We are often unaware of the tensions generated by this paradox, i.e., of simultaneously holding the boundaries of a separate self within a relational field. To develop and stabilize our emerging selves, we need to be able to sustain a strong sense of connection to others, and be able to re-connect after inevitable disruptions. How we represent and negotiate these tensions defines our unique way of experiencing our lives in relation to others.
Challenges to Connection
It is often difficult to hold onto a sense of connection when we do not receive what we need from others. We can feel negated when our needs or desires are not recognized. Our tendency is to immediately negate the other person.
Developing our interdependence and a sense of mutuality in our relationships helps to maintain a sense of connection that can survive the inevitable disruptions. A relationship that has developed its sense of mutuality supports each member in holding their separateness without disconnecting during a disruption.
It is hard to get a perspective on how much we need others to reflect our thoughts and feelings.
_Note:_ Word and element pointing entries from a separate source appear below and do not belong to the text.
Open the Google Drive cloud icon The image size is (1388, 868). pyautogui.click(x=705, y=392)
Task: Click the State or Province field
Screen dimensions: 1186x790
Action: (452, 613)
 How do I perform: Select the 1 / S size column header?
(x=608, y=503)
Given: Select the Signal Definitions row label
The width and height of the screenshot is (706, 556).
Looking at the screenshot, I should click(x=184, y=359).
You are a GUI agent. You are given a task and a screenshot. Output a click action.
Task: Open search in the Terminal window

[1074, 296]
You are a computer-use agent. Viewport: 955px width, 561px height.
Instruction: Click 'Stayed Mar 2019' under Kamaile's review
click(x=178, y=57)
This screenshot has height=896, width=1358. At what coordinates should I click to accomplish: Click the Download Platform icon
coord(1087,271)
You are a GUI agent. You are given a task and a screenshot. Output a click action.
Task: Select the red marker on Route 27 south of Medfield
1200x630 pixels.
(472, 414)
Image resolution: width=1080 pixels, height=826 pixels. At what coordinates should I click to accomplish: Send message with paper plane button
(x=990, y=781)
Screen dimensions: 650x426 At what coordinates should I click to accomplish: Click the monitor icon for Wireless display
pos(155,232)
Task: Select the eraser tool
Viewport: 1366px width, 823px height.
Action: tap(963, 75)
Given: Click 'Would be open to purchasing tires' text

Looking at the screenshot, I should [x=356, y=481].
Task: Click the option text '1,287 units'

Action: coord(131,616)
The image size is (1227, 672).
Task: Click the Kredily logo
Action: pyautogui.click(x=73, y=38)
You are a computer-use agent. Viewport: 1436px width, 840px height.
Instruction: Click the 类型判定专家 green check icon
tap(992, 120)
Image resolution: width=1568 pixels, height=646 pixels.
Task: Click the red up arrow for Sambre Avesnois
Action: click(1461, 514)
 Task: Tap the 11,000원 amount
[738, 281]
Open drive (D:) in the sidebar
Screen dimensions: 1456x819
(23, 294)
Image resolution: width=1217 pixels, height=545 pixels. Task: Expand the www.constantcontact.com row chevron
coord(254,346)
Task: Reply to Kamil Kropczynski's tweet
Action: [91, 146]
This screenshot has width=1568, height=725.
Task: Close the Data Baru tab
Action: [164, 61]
It is one of the reasons that differences can cause so much reactivity. When people disagree with us or are angry, we lose them as suppliers of our relational needs.
Clarifying and expressing what we are feeling and what we are needing from the other person is the first step in reconnecting. The second step is becoming aware that connecting to our own needs in relation to the other person connects us to ourselves as well as to the other person.
One way of getting conscious of our relational needs is to ask ourselves what we want from the other person, i.e., what do we want them to understand about what is going on. In this way we bring ourselves into awareness of our relational needs.
Expressing what we need brings us into connection with our own self and with the other person. Obviously we do not always get what we ask for, but expressing what we are feeling and what we need reconnects us.
In a mature relational experience we can feel in connection with the other person and still be aware of our own separate boundaries, i.e., our own thoughts and feelings. Feeling disconnected means losing a sense of contact with the other person, or with ourselves. As we develop skills in holding the tension between our separate self and our feelings of connection, we learn how to experience separateness and difference without disconnecting.